Tut es aber nicht! „Glasgow Eyes“ ist tatsächlich das JAMC-Album mit der größten Hitdichte. Schon der Opener „Venal Joy“ überzeugt mit elektronischem Schlagzeuggeplucker (scheiß was drauf, dass Bobby Gillespie früher mal ein echtes Schlagzeug bei The Jesus And Mary Chain gespielt hat, nämlich auf „Psychocandy“), dem wunderbaren Gesang Jim Reids und Textzeilen wie „I’m on fire, piss on fire, don’t piss on fire“. Dann haben wir da noch „jamcod“, das irgendwie den Spirit von „April Skies“ mit dem von „Sometimes Always“ vermengt, hier fehlt nur noch der Gesang von Isobel Campbell, aber mal ohne Scheiß – Jim Reid kriegt das alleine auch gut hin. Warum das Ganze „Jesus And Mary Chain Overdose“ heißt, erschließt sich mir nicht, mehr wohldosiertes JAMC geht eigentlich nicht. Nächster Hit: „The Eagles And The Beatles“. Allein der Text ist Welt: „I’ve been rolling with the Stones, Mick and Keith and Brian Jones“. Wer außer den Reids denkt heute noch bei den Stones an Brian Jones? Niemand tut, jeder sollte. Neben den besagten Rolling Stones werden auch noch Bob Dylan, die Beach Boys und Andrew Oldham mit Lob bedacht, und das wurde auch längst mal Zeit. Jim Reid hat minnichstens seit „Darklands“ einen apseluten Signature-Gesang für JAMC geprägt und sein Bruder William einen unverwechselbaren Gitarrensound. Auf „Silver Strings“ wird es dann Zeit, davon mal abzuweichen, man erkennt nix und alles hört sich großartig an. „Chemical Animal“ haut in exakt dieselbe Kerbe, nur anders, und auf „Second Of June“ sind dann die alten JAMC, wie wir sie hören wollen, wieder da. Und das komplett akustisch und ohne Schlagzeug, Hammer! Auf „Girl 71“ wiederholen Jim und William dasselbe Kabinettsstück, nur diesmal mit Schlagzeug und bratzigem „Wild Thing“-Gitarrenriff. Dennoch klingt der Song sanft und weich, und das mit den tollen JAMC-Gitarrenakkorden und Gesangsmelodien. Den Vogel schießt dann am Ende des Albums „Hey Lou Reid“ ab. Es ist ja schon wirklich seehr großkotzig von den Gebrüdern Reid, den eigenen Familiennamen in einen Zusammenhang mit Lou Reed zu stellen, aber irgendwie schaffen es die beiden hier ziemlich mühelos, gleichermaßen wie Reeds einstige Band Velvet Underground und wie sie selbst zu klingen, von daher dürfte Lou Reed beim Hören recht fröhlich in seinem Grab rotieren.

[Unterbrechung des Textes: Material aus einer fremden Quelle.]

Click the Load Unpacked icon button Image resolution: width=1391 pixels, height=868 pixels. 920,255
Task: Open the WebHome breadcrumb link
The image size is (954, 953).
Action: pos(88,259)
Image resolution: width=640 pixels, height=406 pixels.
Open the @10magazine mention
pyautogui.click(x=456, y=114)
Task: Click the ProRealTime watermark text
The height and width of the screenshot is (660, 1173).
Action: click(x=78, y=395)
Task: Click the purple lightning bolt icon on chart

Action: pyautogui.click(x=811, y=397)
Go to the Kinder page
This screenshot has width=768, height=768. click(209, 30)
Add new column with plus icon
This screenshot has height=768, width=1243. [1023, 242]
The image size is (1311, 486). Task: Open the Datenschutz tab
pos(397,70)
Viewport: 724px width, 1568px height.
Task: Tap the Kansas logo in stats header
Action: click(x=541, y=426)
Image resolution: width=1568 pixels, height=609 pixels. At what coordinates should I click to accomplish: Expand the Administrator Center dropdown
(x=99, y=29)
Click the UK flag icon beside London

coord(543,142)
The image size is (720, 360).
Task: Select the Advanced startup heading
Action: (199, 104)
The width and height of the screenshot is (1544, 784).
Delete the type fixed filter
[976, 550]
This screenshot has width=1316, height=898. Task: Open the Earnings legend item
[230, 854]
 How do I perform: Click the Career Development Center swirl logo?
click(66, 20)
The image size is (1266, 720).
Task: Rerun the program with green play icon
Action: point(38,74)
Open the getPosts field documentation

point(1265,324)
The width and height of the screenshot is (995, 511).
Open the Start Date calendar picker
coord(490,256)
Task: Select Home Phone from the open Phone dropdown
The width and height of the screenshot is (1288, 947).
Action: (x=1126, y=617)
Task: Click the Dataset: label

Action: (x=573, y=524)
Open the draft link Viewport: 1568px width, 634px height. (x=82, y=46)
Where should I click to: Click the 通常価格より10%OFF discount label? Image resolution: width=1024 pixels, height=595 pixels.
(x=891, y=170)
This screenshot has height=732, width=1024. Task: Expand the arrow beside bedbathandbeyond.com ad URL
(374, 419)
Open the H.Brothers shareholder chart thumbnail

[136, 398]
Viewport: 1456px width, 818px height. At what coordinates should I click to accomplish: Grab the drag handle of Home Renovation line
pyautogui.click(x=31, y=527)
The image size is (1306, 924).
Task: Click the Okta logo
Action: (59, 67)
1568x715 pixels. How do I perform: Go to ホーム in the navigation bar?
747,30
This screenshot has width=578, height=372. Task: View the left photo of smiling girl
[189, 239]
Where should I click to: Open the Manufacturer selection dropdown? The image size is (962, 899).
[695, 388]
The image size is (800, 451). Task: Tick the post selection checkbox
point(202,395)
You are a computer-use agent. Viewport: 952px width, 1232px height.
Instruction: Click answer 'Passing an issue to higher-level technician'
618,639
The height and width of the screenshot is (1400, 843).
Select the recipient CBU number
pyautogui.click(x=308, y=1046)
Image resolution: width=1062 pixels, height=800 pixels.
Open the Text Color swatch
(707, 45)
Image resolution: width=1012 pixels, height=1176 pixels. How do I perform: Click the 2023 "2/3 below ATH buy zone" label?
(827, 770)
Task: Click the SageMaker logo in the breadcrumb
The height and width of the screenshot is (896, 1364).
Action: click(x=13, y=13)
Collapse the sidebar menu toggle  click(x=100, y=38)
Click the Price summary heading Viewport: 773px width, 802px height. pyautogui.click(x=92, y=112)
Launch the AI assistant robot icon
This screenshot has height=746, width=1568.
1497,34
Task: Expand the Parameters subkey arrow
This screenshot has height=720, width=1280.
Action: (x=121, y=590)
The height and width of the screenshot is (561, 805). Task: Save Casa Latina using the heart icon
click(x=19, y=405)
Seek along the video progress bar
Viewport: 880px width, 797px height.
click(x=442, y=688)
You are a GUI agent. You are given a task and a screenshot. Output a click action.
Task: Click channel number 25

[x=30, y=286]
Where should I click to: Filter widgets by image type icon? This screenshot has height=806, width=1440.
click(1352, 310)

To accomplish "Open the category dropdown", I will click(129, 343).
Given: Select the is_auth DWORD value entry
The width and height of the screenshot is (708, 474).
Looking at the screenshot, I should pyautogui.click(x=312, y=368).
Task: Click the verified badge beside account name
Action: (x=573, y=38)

Wenn also Bo Diddley Jesus ist (so proklamierten es die Reid Brothers auf ihrer 1988er B-Seiten-Kompilation „Barbed Wire Kisses“, einem Album, das sogar noch besser ist als „Sunset 666“), dann sind Jim und William Reid auf jeden Fall auch Jesus, und ihre Partnerinnen sind ebenfalls Jesus.